> **Task prompt**: Find all the lines in the entries below that hold the word "Summer" and copy them.

[Collected data]

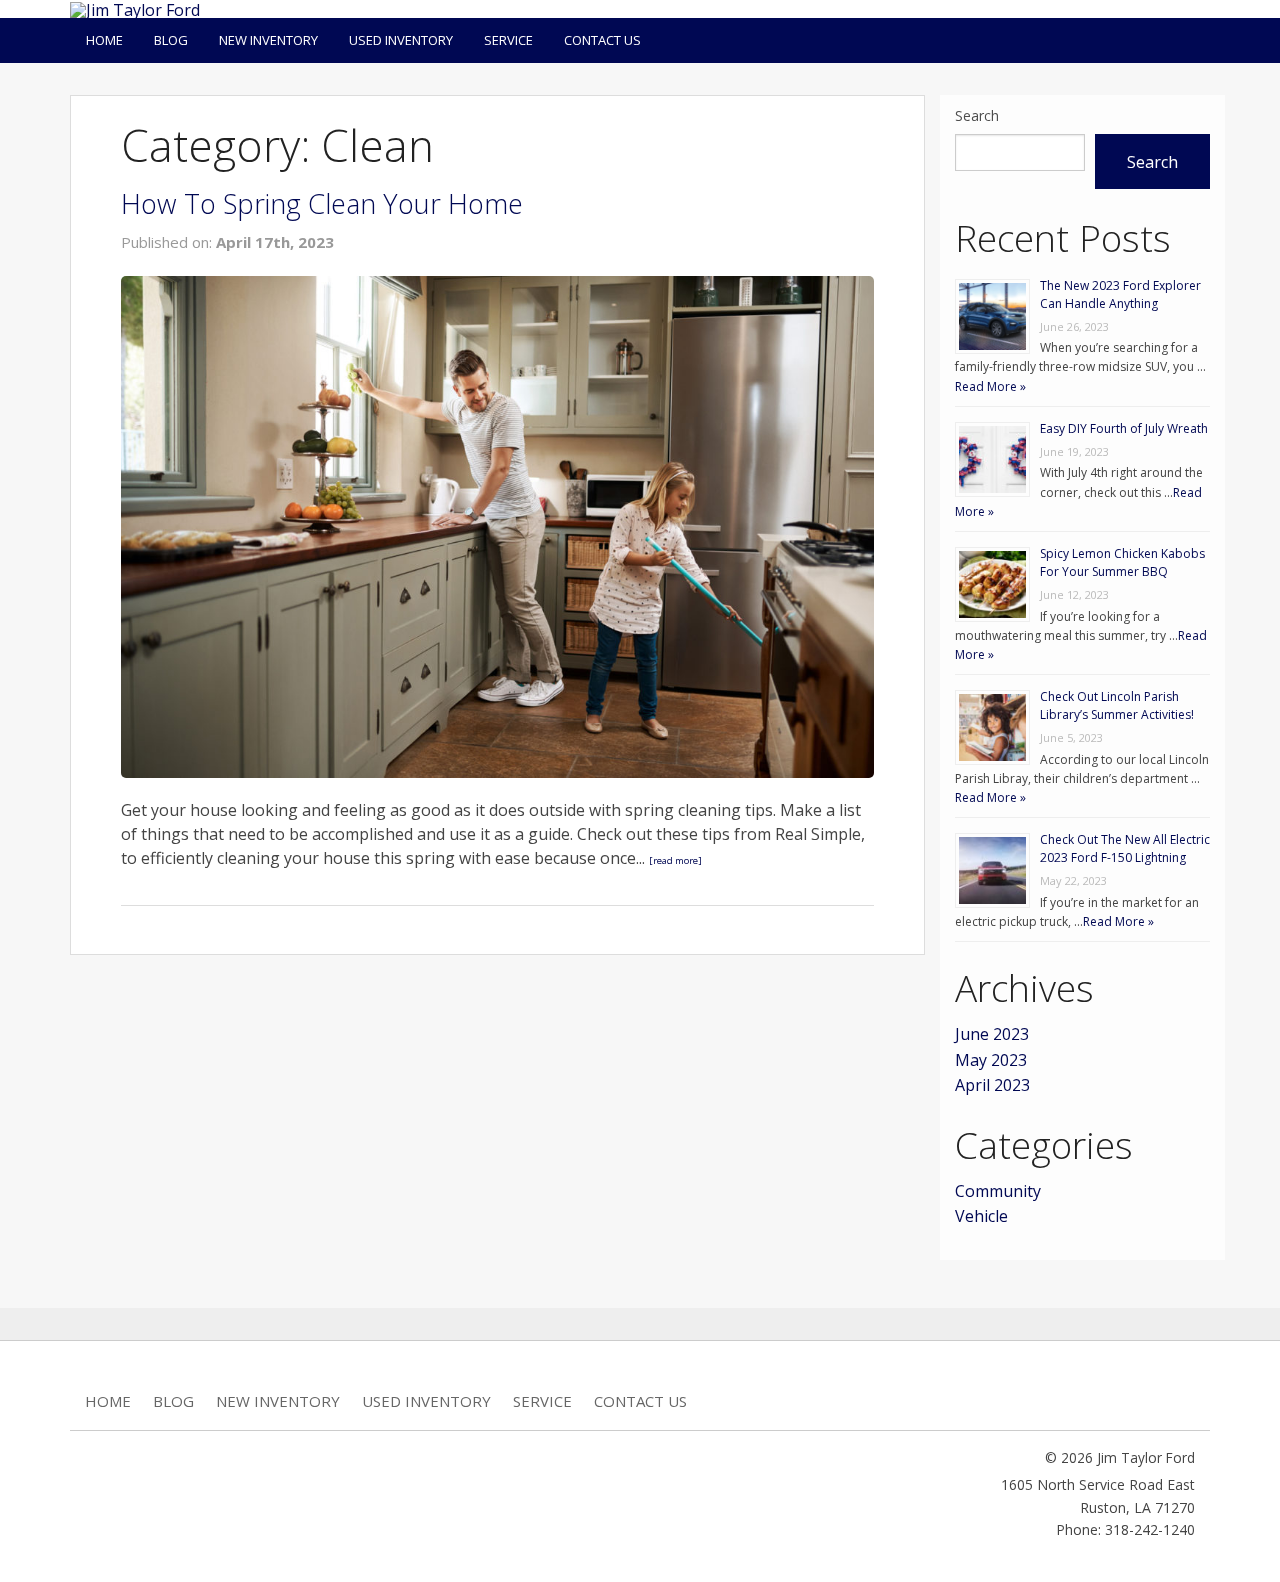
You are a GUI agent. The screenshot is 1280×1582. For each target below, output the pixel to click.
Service (508, 40)
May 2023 (991, 1060)
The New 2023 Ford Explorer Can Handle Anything (1120, 294)
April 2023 (992, 1085)
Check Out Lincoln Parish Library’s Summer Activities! (1117, 705)
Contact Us (602, 40)
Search (977, 115)
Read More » (990, 386)
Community (998, 1191)
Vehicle (981, 1216)
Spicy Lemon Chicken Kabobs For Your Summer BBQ (1122, 562)
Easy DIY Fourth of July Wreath (1124, 428)
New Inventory (268, 40)
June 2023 (992, 1034)
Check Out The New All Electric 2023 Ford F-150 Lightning (1125, 848)
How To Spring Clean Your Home (322, 203)
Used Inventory (401, 40)
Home (104, 40)
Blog (171, 40)
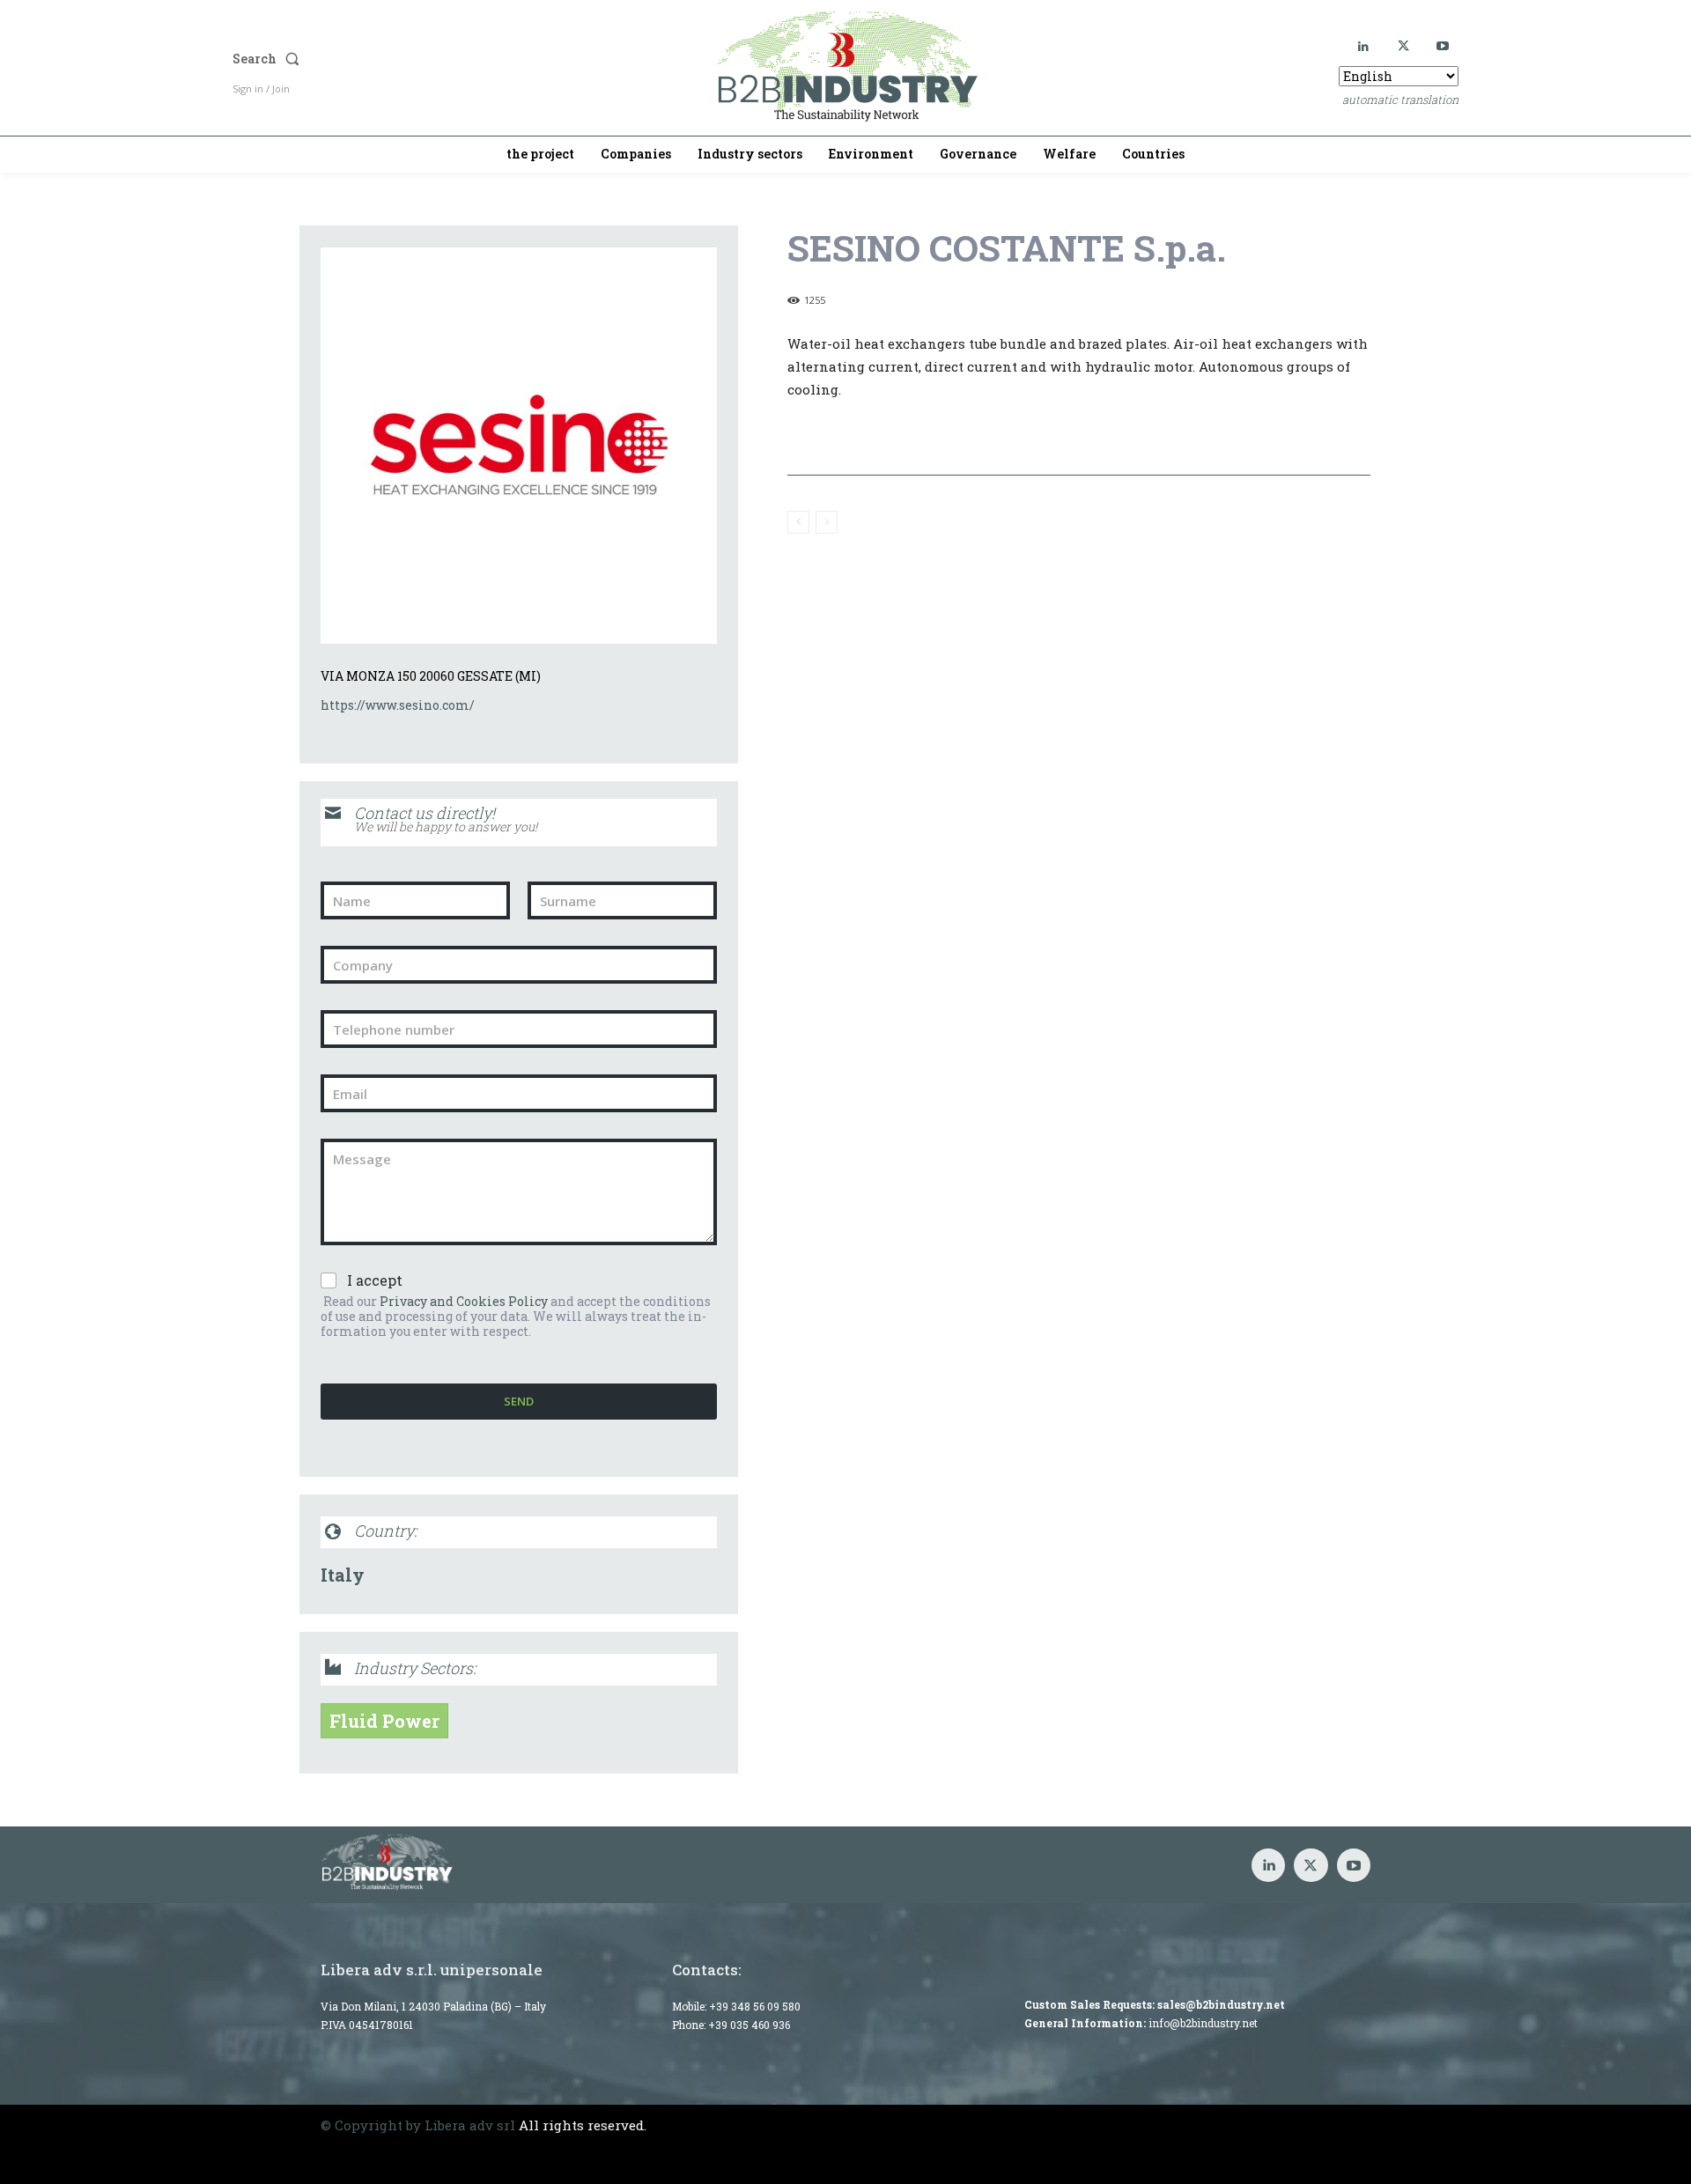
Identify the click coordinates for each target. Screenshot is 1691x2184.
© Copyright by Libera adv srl (418, 2125)
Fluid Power (384, 1720)
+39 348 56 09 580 (755, 2006)
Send (519, 1401)
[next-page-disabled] (827, 522)
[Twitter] (1403, 46)
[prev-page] (798, 522)
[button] (410, 59)
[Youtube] (1443, 46)
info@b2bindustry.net (1203, 2023)
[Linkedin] (1363, 46)
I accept (374, 1280)
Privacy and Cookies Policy (464, 1301)
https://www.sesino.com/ (398, 705)
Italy (343, 1574)
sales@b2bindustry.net (1221, 2004)
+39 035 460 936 (749, 2025)
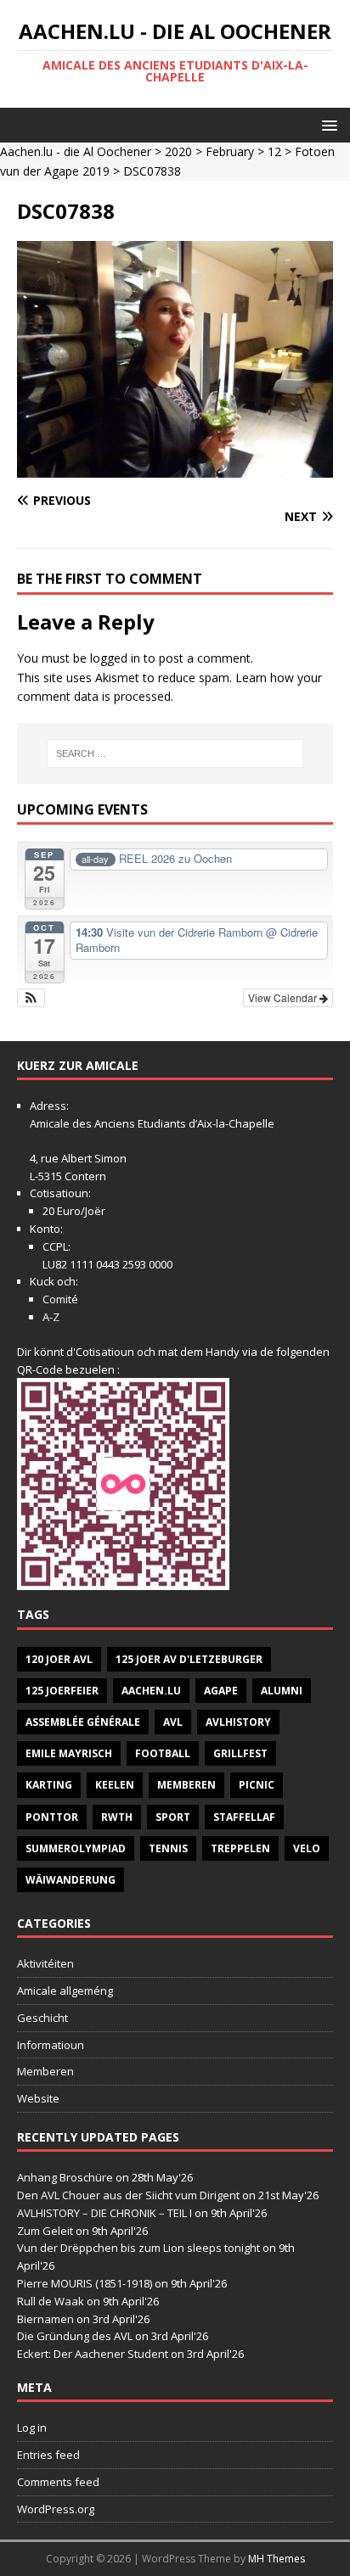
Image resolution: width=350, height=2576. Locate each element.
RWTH (117, 1817)
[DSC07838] (175, 468)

> **Task answer**:
Check Out Lincoln Parish Library’s Summer Activities! (1117, 705)
Spicy Lemon Chicken Kabobs For Your Summer BBQ (1122, 562)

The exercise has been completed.